• **Your assignment**
Write the full listing out again, keeping every line exactly as it is.

──────── Record extracts ────────

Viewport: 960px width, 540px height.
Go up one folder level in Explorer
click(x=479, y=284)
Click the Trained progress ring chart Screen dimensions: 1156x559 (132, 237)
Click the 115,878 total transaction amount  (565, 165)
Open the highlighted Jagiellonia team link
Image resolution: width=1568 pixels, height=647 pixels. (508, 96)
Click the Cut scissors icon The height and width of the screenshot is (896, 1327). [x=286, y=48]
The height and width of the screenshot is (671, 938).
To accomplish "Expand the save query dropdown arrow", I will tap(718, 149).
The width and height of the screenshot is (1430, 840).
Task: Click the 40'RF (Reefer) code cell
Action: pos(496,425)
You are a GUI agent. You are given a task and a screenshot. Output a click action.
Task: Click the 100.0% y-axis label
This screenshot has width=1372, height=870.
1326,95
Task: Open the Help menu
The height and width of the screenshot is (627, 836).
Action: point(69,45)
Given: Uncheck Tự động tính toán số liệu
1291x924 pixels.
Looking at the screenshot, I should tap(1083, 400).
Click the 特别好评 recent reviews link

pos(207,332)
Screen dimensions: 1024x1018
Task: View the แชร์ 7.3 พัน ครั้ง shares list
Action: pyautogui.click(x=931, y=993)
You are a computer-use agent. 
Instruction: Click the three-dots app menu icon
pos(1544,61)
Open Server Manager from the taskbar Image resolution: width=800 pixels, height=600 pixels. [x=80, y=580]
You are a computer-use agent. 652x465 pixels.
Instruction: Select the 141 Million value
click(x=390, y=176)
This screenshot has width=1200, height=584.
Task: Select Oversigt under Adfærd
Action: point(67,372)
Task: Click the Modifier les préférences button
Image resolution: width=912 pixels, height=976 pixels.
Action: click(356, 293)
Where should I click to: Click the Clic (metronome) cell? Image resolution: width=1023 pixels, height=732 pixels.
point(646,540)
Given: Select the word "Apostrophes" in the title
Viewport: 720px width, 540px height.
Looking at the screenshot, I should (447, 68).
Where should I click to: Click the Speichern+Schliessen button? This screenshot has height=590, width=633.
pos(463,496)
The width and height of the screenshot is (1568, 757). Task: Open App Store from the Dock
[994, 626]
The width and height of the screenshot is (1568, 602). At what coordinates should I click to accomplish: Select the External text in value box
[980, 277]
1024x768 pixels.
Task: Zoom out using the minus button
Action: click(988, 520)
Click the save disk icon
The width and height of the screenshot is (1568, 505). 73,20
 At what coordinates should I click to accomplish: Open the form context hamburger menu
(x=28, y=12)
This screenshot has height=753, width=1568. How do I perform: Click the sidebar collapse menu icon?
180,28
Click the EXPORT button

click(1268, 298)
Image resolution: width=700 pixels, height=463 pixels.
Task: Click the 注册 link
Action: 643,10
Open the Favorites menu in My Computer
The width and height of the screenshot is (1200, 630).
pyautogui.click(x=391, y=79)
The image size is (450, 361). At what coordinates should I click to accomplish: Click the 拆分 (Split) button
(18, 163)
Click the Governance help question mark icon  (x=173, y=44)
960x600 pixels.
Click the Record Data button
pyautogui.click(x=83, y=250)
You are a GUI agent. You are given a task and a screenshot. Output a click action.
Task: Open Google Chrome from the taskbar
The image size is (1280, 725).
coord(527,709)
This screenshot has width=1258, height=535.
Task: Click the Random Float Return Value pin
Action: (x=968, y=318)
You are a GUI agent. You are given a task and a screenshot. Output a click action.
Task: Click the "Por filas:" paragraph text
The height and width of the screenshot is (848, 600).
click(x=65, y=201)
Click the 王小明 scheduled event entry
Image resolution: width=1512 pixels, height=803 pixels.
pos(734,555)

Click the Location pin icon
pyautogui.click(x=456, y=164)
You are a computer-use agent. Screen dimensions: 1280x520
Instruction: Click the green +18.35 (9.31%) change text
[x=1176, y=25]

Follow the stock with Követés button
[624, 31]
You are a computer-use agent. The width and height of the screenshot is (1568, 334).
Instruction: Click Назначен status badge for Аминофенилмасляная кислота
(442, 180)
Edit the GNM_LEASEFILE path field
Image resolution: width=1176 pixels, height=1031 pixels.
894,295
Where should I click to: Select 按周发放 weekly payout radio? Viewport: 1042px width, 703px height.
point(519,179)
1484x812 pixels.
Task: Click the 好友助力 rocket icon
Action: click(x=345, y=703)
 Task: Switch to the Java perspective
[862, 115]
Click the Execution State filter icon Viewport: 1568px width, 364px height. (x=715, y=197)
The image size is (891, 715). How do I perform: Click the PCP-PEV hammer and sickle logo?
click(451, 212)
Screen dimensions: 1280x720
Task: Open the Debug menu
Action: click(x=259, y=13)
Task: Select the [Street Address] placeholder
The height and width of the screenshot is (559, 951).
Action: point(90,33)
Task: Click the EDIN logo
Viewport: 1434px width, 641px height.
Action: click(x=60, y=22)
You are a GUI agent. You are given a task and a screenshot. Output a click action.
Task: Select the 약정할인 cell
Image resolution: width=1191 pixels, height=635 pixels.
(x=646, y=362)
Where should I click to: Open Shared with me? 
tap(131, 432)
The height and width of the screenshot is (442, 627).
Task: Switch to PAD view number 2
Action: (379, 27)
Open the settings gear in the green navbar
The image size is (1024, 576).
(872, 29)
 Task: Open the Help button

────────

• **Exercise output**
Viewport: 960px width, 540px height.
Go up one folder level in Explorer
click(x=479, y=284)
Click the Trained progress ring chart Screen dimensions: 1156x559 (132, 237)
Click the 115,878 total transaction amount  (565, 165)
Open the highlighted Jagiellonia team link
Image resolution: width=1568 pixels, height=647 pixels. (508, 96)
Click the Cut scissors icon The height and width of the screenshot is (896, 1327). [x=286, y=48]
The height and width of the screenshot is (671, 938).
To accomplish "Expand the save query dropdown arrow", I will tap(718, 149).
The width and height of the screenshot is (1430, 840).
Task: Click the 40'RF (Reefer) code cell
Action: pos(496,425)
You are a GUI agent. You are given a task and a screenshot. Output a click action.
Task: Click the 100.0% y-axis label
This screenshot has width=1372, height=870.
1326,95
Task: Open the Help menu
The height and width of the screenshot is (627, 836).
Action: point(69,45)
Given: Uncheck Tự động tính toán số liệu
1291x924 pixels.
Looking at the screenshot, I should tap(1083, 400).
Click the 特别好评 recent reviews link

pos(207,332)
Screen dimensions: 1024x1018
Task: View the แชร์ 7.3 พัน ครั้ง shares list
Action: pyautogui.click(x=931, y=993)
You are a computer-use agent. 
Instruction: Click the three-dots app menu icon
pos(1544,61)
Open Server Manager from the taskbar Image resolution: width=800 pixels, height=600 pixels. [x=80, y=580]
You are a computer-use agent. 652x465 pixels.
Instruction: Select the 141 Million value
click(x=390, y=176)
This screenshot has width=1200, height=584.
Task: Select Oversigt under Adfærd
Action: point(67,372)
Task: Click the Modifier les préférences button
Image resolution: width=912 pixels, height=976 pixels.
Action: click(356, 293)
Where should I click to: Click the Clic (metronome) cell? Image resolution: width=1023 pixels, height=732 pixels.
point(646,540)
Given: Select the word "Apostrophes" in the title
Viewport: 720px width, 540px height.
Looking at the screenshot, I should (447, 68).
Where should I click to: Click the Speichern+Schliessen button? This screenshot has height=590, width=633.
pos(463,496)
The width and height of the screenshot is (1568, 757). Task: Open App Store from the Dock
[994, 626]
The width and height of the screenshot is (1568, 602). At what coordinates should I click to accomplish: Select the External text in value box
[980, 277]
1024x768 pixels.
Task: Zoom out using the minus button
Action: click(988, 520)
Click the save disk icon
The width and height of the screenshot is (1568, 505). 73,20
 At what coordinates should I click to accomplish: Open the form context hamburger menu
(x=28, y=12)
This screenshot has height=753, width=1568. How do I perform: Click the sidebar collapse menu icon?
180,28
Click the EXPORT button

click(1268, 298)
Image resolution: width=700 pixels, height=463 pixels.
Task: Click the 注册 link
Action: 643,10
Open the Favorites menu in My Computer
The width and height of the screenshot is (1200, 630).
pyautogui.click(x=391, y=79)
The image size is (450, 361). At what coordinates should I click to accomplish: Click the 拆分 (Split) button
(18, 163)
Click the Governance help question mark icon  (x=173, y=44)
960x600 pixels.
Click the Record Data button
pyautogui.click(x=83, y=250)
You are a GUI agent. You are given a task and a screenshot. Output a click action.
Task: Open Google Chrome from the taskbar
The image size is (1280, 725).
coord(527,709)
This screenshot has width=1258, height=535.
Task: Click the Random Float Return Value pin
Action: (x=968, y=318)
You are a GUI agent. You are given a task and a screenshot. Output a click action.
Task: Click the "Por filas:" paragraph text
The height and width of the screenshot is (848, 600).
click(x=65, y=201)
Click the 王小明 scheduled event entry
Image resolution: width=1512 pixels, height=803 pixels.
pos(734,555)

Click the Location pin icon
pyautogui.click(x=456, y=164)
You are a computer-use agent. Screen dimensions: 1280x520
Instruction: Click the green +18.35 (9.31%) change text
[x=1176, y=25]

Follow the stock with Követés button
[624, 31]
You are a computer-use agent. The width and height of the screenshot is (1568, 334).
Instruction: Click Назначен status badge for Аминофенилмасляная кислота
(442, 180)
Edit the GNM_LEASEFILE path field
Image resolution: width=1176 pixels, height=1031 pixels.
894,295
Where should I click to: Select 按周发放 weekly payout radio? Viewport: 1042px width, 703px height.
point(519,179)
1484x812 pixels.
Task: Click the 好友助力 rocket icon
Action: click(x=345, y=703)
 Task: Switch to the Java perspective
[862, 115]
Click the Execution State filter icon Viewport: 1568px width, 364px height. (x=715, y=197)
The image size is (891, 715). How do I perform: Click the PCP-PEV hammer and sickle logo?
click(451, 212)
Screen dimensions: 1280x720
Task: Open the Debug menu
Action: click(x=259, y=13)
Task: Select the [Street Address] placeholder
The height and width of the screenshot is (559, 951).
Action: point(90,33)
Task: Click the EDIN logo
Viewport: 1434px width, 641px height.
Action: click(x=60, y=22)
You are a GUI agent. You are given a task and a screenshot. Output a click action.
Task: Select the 약정할인 cell
Image resolution: width=1191 pixels, height=635 pixels.
(x=646, y=362)
Where should I click to: Open Shared with me? 
tap(131, 432)
The height and width of the screenshot is (442, 627).
Task: Switch to PAD view number 2
Action: (379, 27)
Open the settings gear in the green navbar
The image size is (1024, 576).
(872, 29)
 Task: Open the Help button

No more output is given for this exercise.